Astrit Rabinowitsch ist weiter Vorsitzende des Kreisverbandes Potsdam-Mittelmark der Linken. Sie wurde am Wochenende beim Parteitag im Michendorfer Gemeindezentrum „Zum Apfelbaum“ bestätigt. Die 65-Jährige aus Wiesenburg hatte nicht nur keinen Gegenkandidaten. Sie erhielt das 100-prozentige Vertrauen der Delegierten.

Thomas Singer aus Kleinmachnow und Bernd Lachmann aus Wusterwitz bleiben ihre Stellvertreter. Der 22-jährige Student, Simon Behling, aus Teltow soll die Stimme der Jugend einbringen. Nicht nur auf die Mischung von Alt und Jung wird bei den rund 350 Mitgliedern geachtet. „Wenn man die Vorstandsmitglieder, die Kreistagskandidaten und die erfahrenen sachkundigen Bürger zwischen Havel und Fläming verteilt sieht, ist die Partei in der Fläche für die anstehende Kommunalwahl gut aufgestellt“, zeigt sich Thomas Singer optimistisch.

Positive Bilanz abgerechnet

Der Vorsitzende der Fraktion im Kreistag Potsdam-Mittelmark verwies auf die Entwicklung des Kreisentwicklungsbudgets. Einst von den Linken initiiert habe es sich als maßgebliche Strukturförderung für den ländlichen Raum etabliert und wächst weiter.

Der Fraktionschef, Thomas Singer, konnte noch andere Punkte abrechnen, welche die acht von 56 Kreistagsabgeordneten umgesetzt hätten: Stolz sind sie darauf, dass die neue Gesamtschule in Teltow eine öffentliche und keine private wird, vor allem, weil es gelang die Eltern dafür zu mobilisieren. 40 Millionen wird der Kreis in den nächsten drei Jahren da investieren. Auch in Treuenbrietzen wird längeres gemeinsames Lernen – für die Linke eine Kernfrage der Chancengleichheit und des sozialen Zusammenhalts – als Gesamtschule umgesetzt.

Die Resolution des Kreistages und vieler Kommunen gegen das Freihandelsabkommen TTIP und die Atomare Rüstung gehören nach Einschätzung der Parteispitze zu den Positivposten. Der Landkreis ist auf den von den Linken initiierten Antrag hin 2018 Mitglied der Vereinigung „Bürgermeister für den Frieden“ geworden. Das jetzt verabschiedete Programm greift viele dieser Erfolge auf, knüpft bewusst da an gleichwohl Wert auf kommunale Zuständigkeit gelegt worden ist.

Mobilität jetzt im Fokus

„Gute Mobilität ist praktischer Umweltschutz und gelebter sozialer Zusammenhalt“, heißt es in einer Erklärung. Die Linien des Busnetzes und der Regionalbahnen sind nach Ansicht der Linken das eigentliche soziale Netz, denn es bringt nicht nur Daten, sondern lebende Menschen zueinander und dorthin, wo Menschen mit Menschen umgehen oder Handeln, sei es in Bildung, Arbeit, Kultur oder Sport und zum Arzt.

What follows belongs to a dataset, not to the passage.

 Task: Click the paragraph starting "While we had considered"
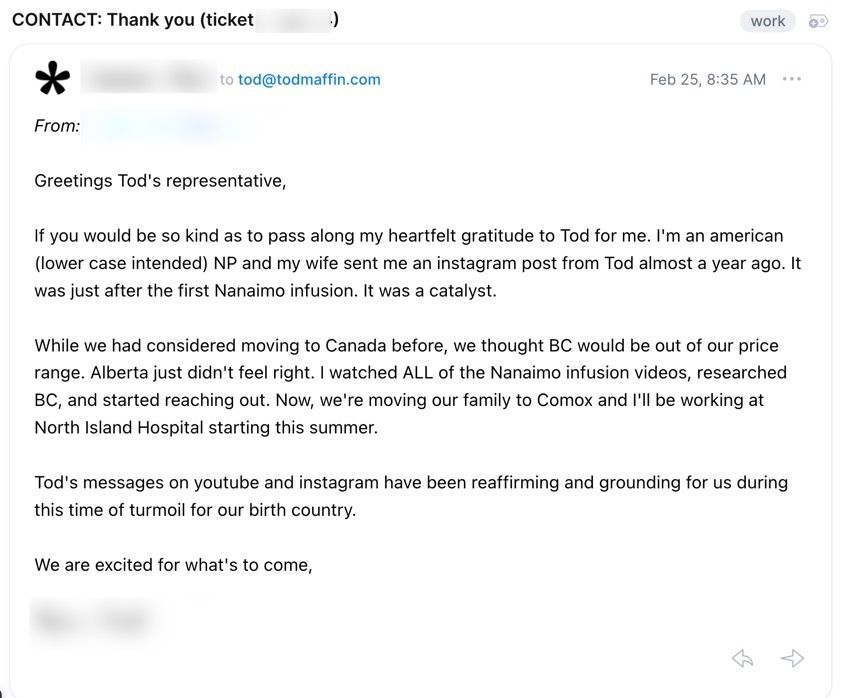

Als ersten Schritt in Richtung freier Fahrt für alle fordern die Sozialisten das Schülerticket ab den 1. Kilometer und für den ganzen Landkreis. „Das ist das Ziel – die Lösung muss gemeinsam, dann auch mit den Städten Potsdam und Brandenburg/Havel erstritten werden“, heißt es. Auch hierbei setzen sie auf die Fortsetzung des zunehmend lösungsorientierten Umgangs, der sich mit der Zeit zwischen den demokratischen Fraktionen entwickelt hatte.